The insight from recent research is that LLMs don’t struggle with math. They struggle with control flow.
Control flow means:
- Loops that run an arbitrary number of times
- Branches that depend on runtime values
- Recursion with variable depth
- State that accumulates across steps
These are things that traditional computers are perfect at. You write a loop, it executes exactly as many times as needed. No matter if that’s 3 times or 3 million.
Transformers don’t work this way. They process fixed-length sequences in fixed-depth passes. There’s no native loop construct. Every “iteration” has to be somehow encoded in the forward pass.
Why This Matters for AI Agents
AI agents (Claude Code, Cursor, and other agentic systems) are essentially LLMs trying to do control flow.
Think about what an agent does:
- Look at the current state
- Decide what action to take
- Execute the action
- Check if the goal is achieved
- If not, go to step 1
This is a loop. And loops are exactly what transformers struggle with.
That’s why you see agents:
- Going in circles (loop that doesn’t terminate)
- Missing exit conditions (loop runs too long)
- Giving up too early (loop doesn’t run enough)
- Losing track of progress (state management across iterations)
The 99.7% Problem
The research I referenced showed transformers achieving 99.7% accuracy on certain numerical tasks, specifically tasks that could be solved with pattern matching and a fixed number of reasoning steps.
But change the problem slightly (make it require a variable number of steps based on the input) and accuracy collapses.
It’s not that the model can’t do the reasoning. It’s that it can’t reliably determine how much reasoning to do.

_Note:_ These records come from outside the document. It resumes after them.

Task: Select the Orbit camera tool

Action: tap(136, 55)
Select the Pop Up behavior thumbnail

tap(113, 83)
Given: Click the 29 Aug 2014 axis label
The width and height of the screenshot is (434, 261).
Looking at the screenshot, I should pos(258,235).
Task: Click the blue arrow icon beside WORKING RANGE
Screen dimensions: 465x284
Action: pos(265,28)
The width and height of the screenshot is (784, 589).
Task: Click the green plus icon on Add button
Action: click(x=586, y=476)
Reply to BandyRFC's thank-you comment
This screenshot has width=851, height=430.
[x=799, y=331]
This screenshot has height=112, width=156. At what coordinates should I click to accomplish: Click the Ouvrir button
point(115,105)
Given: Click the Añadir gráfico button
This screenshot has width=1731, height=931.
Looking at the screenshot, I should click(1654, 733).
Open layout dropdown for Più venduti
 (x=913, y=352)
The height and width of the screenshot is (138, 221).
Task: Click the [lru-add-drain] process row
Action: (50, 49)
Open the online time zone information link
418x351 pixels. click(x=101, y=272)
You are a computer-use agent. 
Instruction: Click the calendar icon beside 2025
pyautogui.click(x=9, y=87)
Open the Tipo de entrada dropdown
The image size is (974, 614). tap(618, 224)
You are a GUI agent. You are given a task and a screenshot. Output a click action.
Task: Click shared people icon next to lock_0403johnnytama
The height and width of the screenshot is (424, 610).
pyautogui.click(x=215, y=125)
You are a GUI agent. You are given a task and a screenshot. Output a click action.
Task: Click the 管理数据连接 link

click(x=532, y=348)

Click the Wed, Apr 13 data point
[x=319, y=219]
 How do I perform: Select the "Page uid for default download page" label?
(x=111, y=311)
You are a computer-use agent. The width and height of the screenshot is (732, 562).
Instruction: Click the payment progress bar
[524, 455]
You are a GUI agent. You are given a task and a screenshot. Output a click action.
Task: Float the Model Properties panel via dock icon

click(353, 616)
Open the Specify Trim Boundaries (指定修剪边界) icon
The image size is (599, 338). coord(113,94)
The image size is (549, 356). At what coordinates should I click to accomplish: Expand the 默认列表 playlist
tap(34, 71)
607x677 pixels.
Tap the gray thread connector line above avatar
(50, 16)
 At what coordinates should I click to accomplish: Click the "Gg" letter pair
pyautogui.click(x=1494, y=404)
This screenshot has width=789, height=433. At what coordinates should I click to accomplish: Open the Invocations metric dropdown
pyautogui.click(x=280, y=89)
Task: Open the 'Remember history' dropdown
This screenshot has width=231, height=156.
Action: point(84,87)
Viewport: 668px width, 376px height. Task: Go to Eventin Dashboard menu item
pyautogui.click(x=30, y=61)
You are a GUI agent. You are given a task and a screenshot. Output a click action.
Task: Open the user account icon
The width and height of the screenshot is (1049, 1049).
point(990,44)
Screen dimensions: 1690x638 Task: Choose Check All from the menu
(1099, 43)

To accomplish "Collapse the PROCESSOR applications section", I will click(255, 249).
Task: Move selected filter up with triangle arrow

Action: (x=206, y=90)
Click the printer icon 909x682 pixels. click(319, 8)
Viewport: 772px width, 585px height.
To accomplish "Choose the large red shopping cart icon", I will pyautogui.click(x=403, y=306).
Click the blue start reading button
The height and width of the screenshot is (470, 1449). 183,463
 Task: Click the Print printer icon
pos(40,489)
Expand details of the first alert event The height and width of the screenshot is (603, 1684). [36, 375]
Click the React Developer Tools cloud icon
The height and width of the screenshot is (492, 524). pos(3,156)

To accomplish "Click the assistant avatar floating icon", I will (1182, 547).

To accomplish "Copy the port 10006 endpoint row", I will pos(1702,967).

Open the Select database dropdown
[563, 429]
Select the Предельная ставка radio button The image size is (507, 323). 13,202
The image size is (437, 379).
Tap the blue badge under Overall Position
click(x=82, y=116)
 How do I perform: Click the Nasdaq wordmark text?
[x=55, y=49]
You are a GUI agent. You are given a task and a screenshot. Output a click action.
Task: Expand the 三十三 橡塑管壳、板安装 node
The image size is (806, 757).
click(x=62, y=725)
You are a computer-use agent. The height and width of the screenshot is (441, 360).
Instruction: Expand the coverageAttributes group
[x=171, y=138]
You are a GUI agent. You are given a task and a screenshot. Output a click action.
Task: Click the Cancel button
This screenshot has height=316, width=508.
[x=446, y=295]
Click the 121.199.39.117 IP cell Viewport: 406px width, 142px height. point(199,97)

What This Means Practically
When working with AI agents, keep in mind:
Tasks that work well:
- Fixed-step procedures
- Pattern matching
- Transformation with known structure
- Analysis with bounded scope
Tasks that struggle:
- “Keep going until done”
- Variable-depth recursion
- Finding something that might not exist
- Complex state management across many steps
Mitigations That Help
There are ways to work around the control flow problem:
Bounded iterations. Instead of “fix all bugs,” try “check for and fix up to 3 bugs.”
Explicit state management. Give the agent a scratchpad and ask it to track progress explicitly.
Checkpoints. Break long tasks into phases with human verification between them.
Structured output. Ask for explicit loop tracking: “iteration 1 of N, current state: X, next action: Y.”
Early termination signals. Give clear criteria for when to stop.
The Architectural Limitation
This isn’t something that can be fixed with more training or better prompts. It’s a fundamental architectural limitation of transformers.
Some research directions that might help:
- Looped transformers that can iterate internally
- Hybrid architectures with explicit control flow primitives
- Tool use for algorithmic tasks (let the LLM decide WHAT to do, let code handle HOW MANY times)
But for now, the limitation is real, and understanding it helps you work with AI agents more effectively.
The Practical Takeaway
When an AI agent fails, ask yourself: “Is this fundamentally a control flow problem?”
If the task requires:
- Determining how many iterations to perform
- Managing state across an unknown number of steps
- Searching until a condition is met
Then you’re fighting the architecture. Consider restructuring the task, adding human checkpoints, or using tools for the parts that require reliable iteration.
The AI isn’t stupid. It’s just not built for loops.
Understanding this distinction will save you hours of frustration and help you design better human-AI workflows.